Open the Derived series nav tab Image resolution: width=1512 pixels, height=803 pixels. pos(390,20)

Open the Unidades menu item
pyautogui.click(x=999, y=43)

****

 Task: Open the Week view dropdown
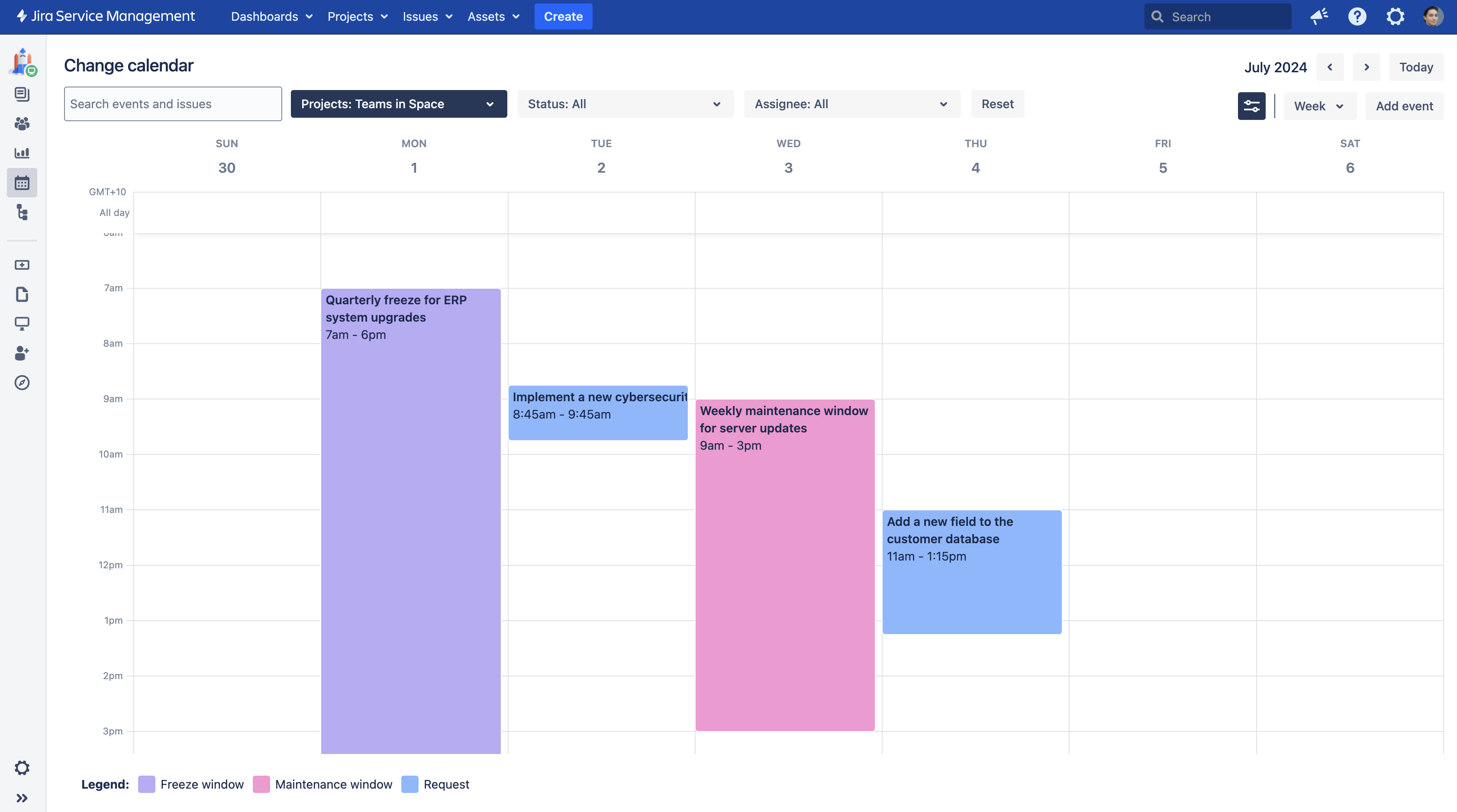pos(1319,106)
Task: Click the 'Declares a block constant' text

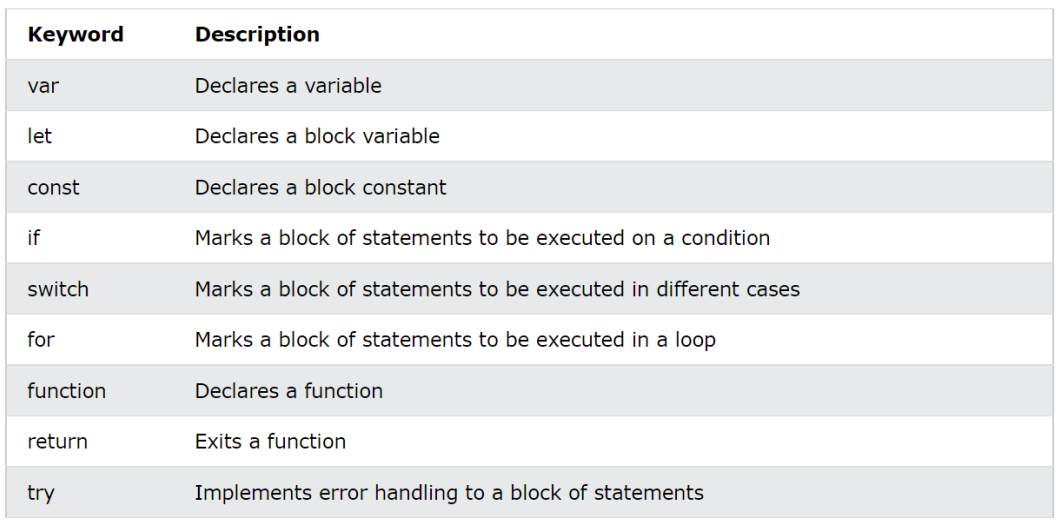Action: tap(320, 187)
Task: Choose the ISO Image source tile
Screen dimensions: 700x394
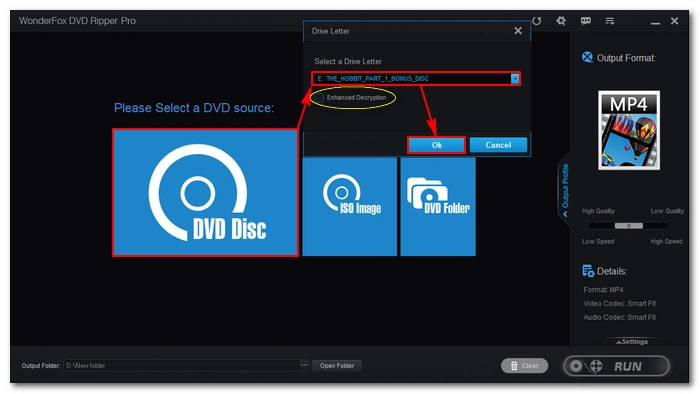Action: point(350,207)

****

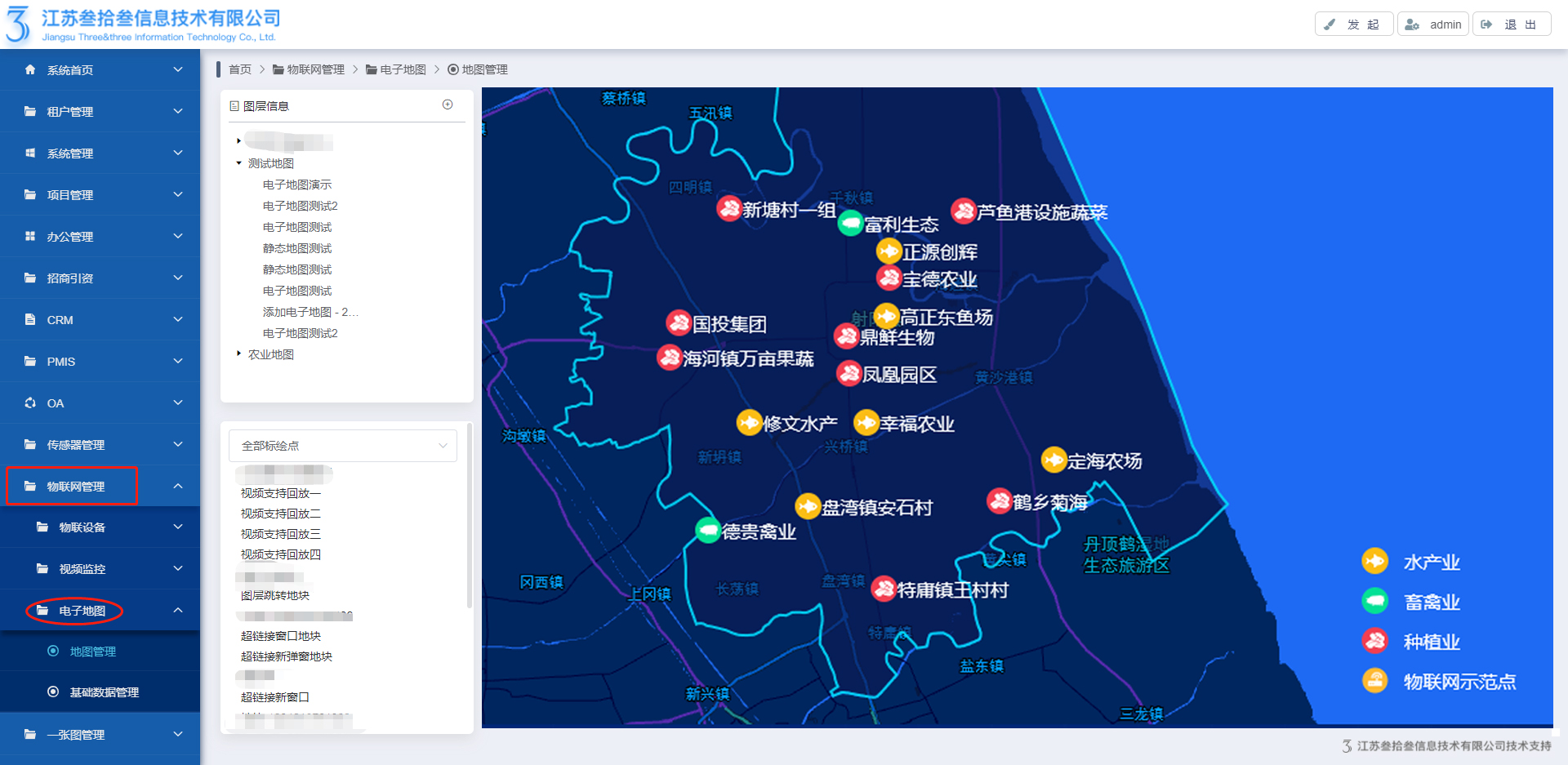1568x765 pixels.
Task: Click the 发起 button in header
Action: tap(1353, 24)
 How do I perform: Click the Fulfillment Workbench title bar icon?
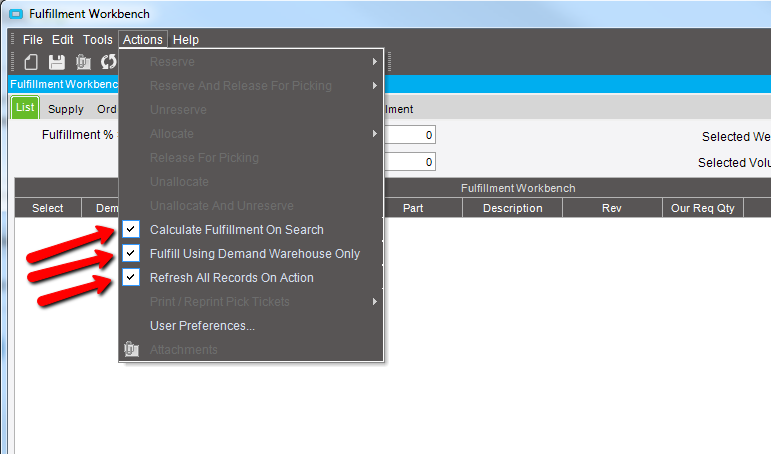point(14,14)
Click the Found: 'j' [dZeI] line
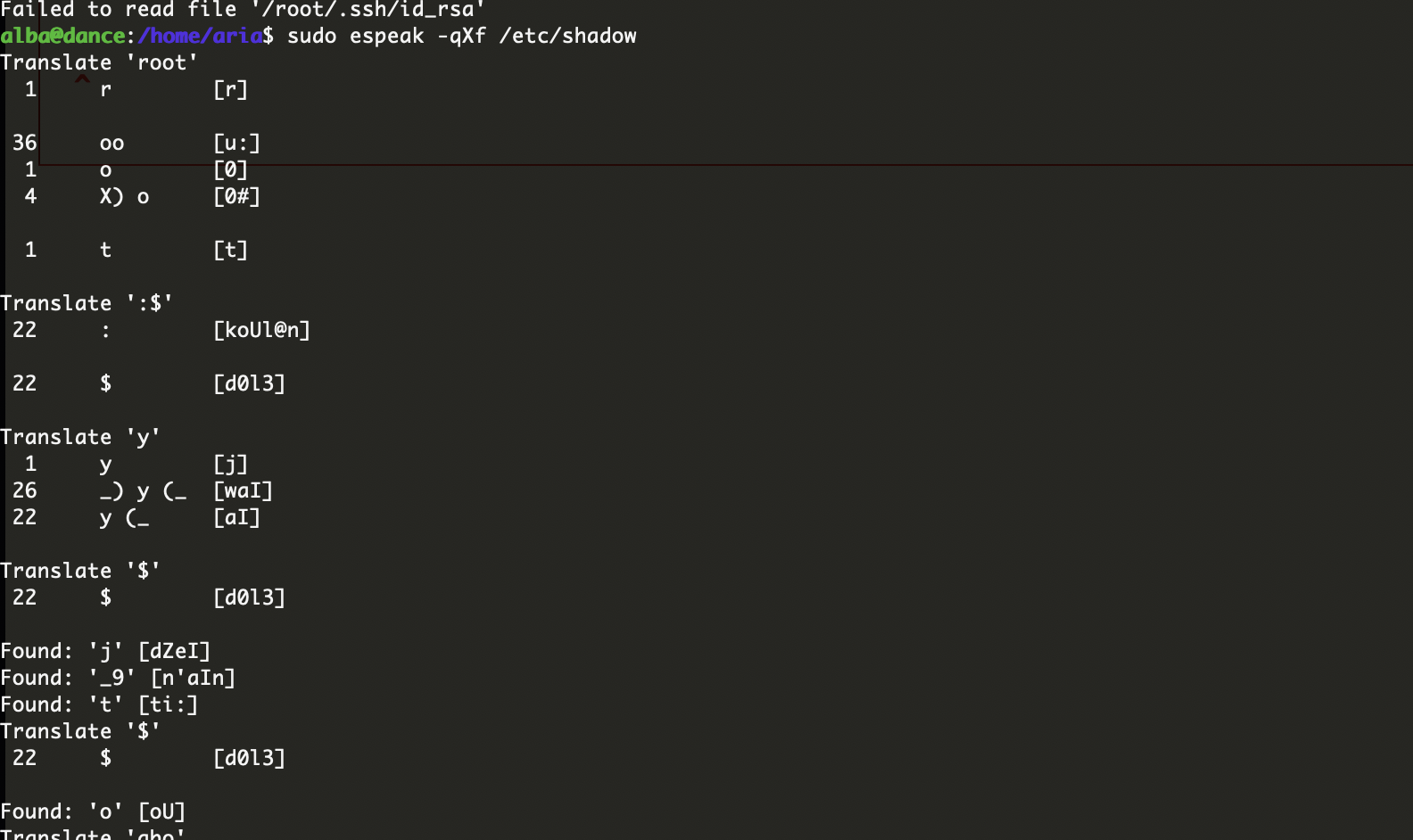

****

Lay out everything in the records from the line containing "Open the Derived" down to the line containing "pyautogui.click(x=999, y=43)", both included, as a numbered list with blank lines left out.

Exercise solution =
1. Open the Derived series nav tab Image resolution: width=1512 pixels, height=803 pixels. pos(390,20)
2. Open the Unidades menu item
3. pyautogui.click(x=999, y=43)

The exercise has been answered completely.